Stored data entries
+ + + + +
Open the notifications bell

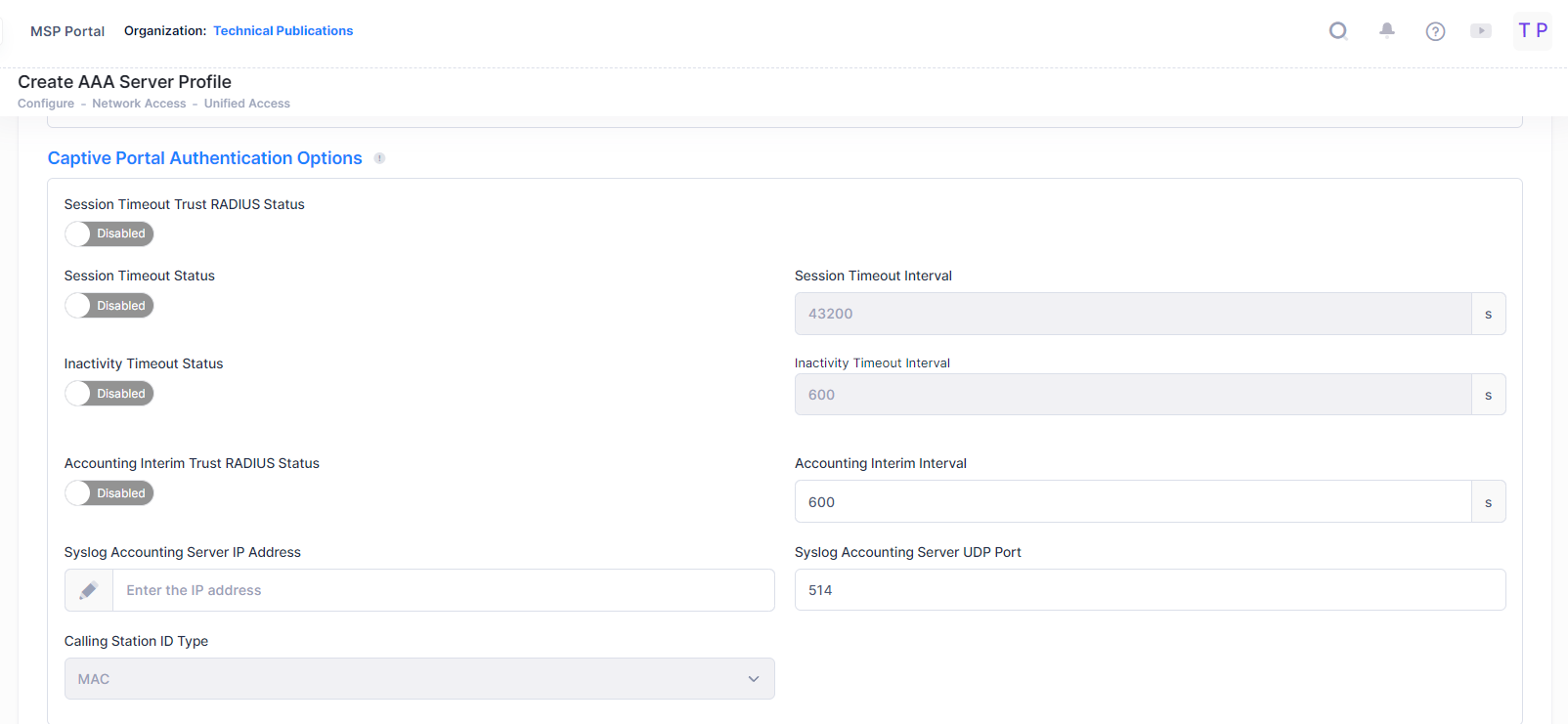click(1386, 31)
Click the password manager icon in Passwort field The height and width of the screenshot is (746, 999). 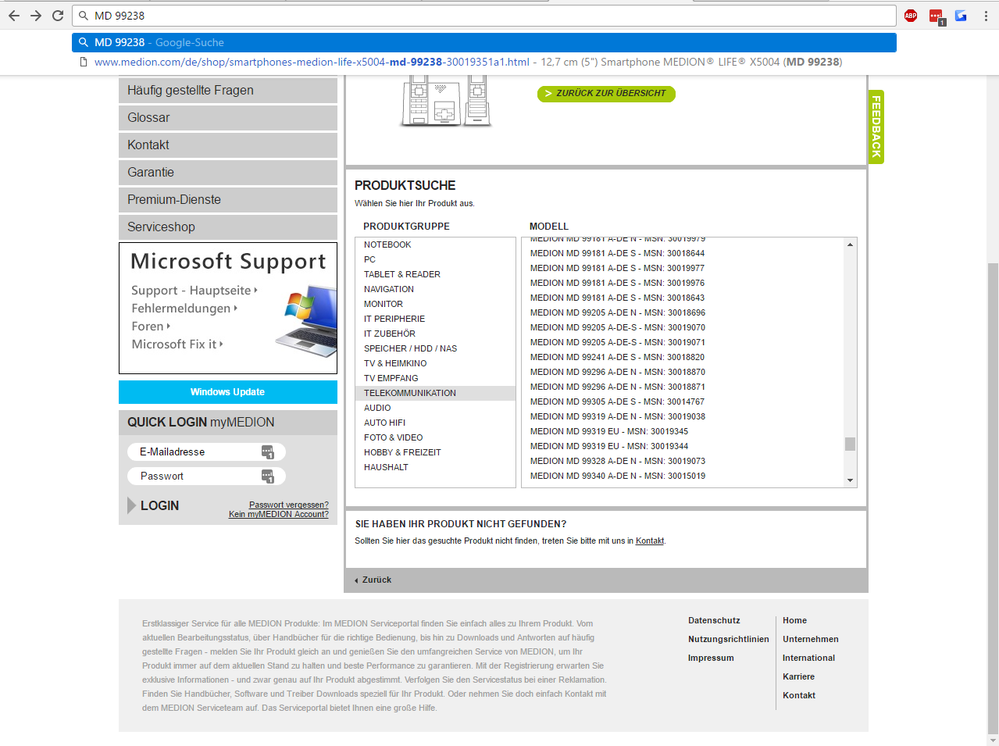(267, 476)
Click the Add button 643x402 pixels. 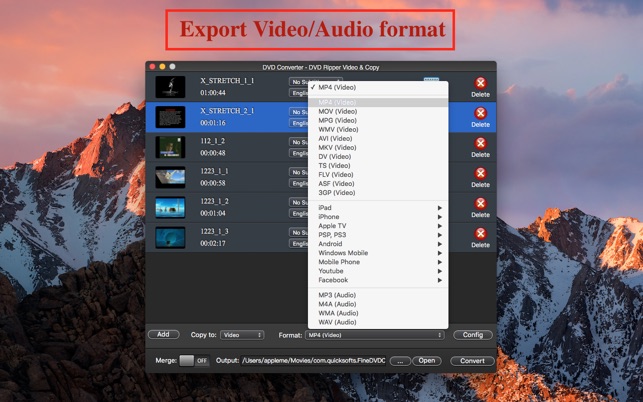163,335
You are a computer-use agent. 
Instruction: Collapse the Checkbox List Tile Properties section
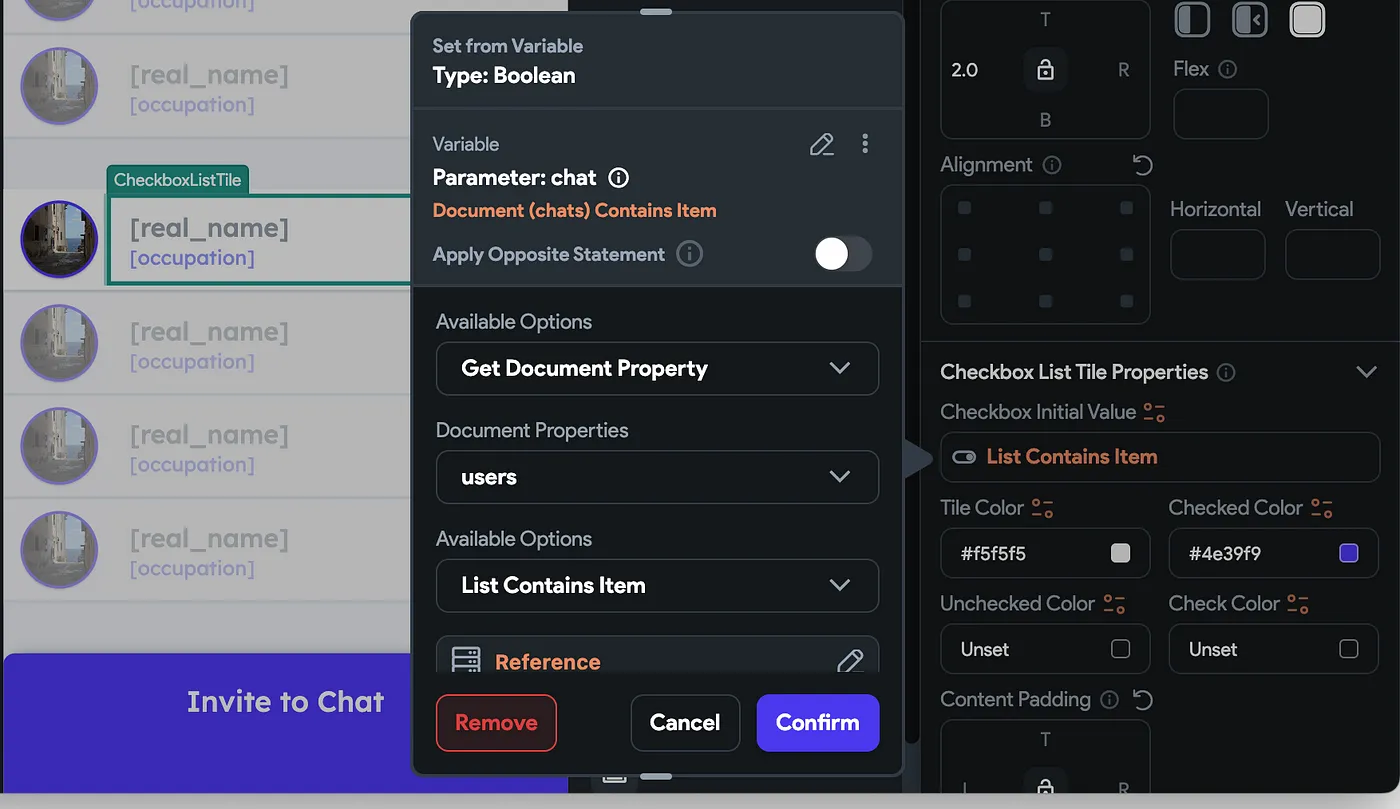pyautogui.click(x=1366, y=372)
+ + + + +
> **TASK DESCRIPTION**
Reproduce, word for word, the lines from the one containing "You are a computer-use agent." through the final line above. Leave every picture out.

> **TASK ANSWER**
You are a computer-use agent. 
Instruction: Collapse the Checkbox List Tile Properties section
pyautogui.click(x=1366, y=372)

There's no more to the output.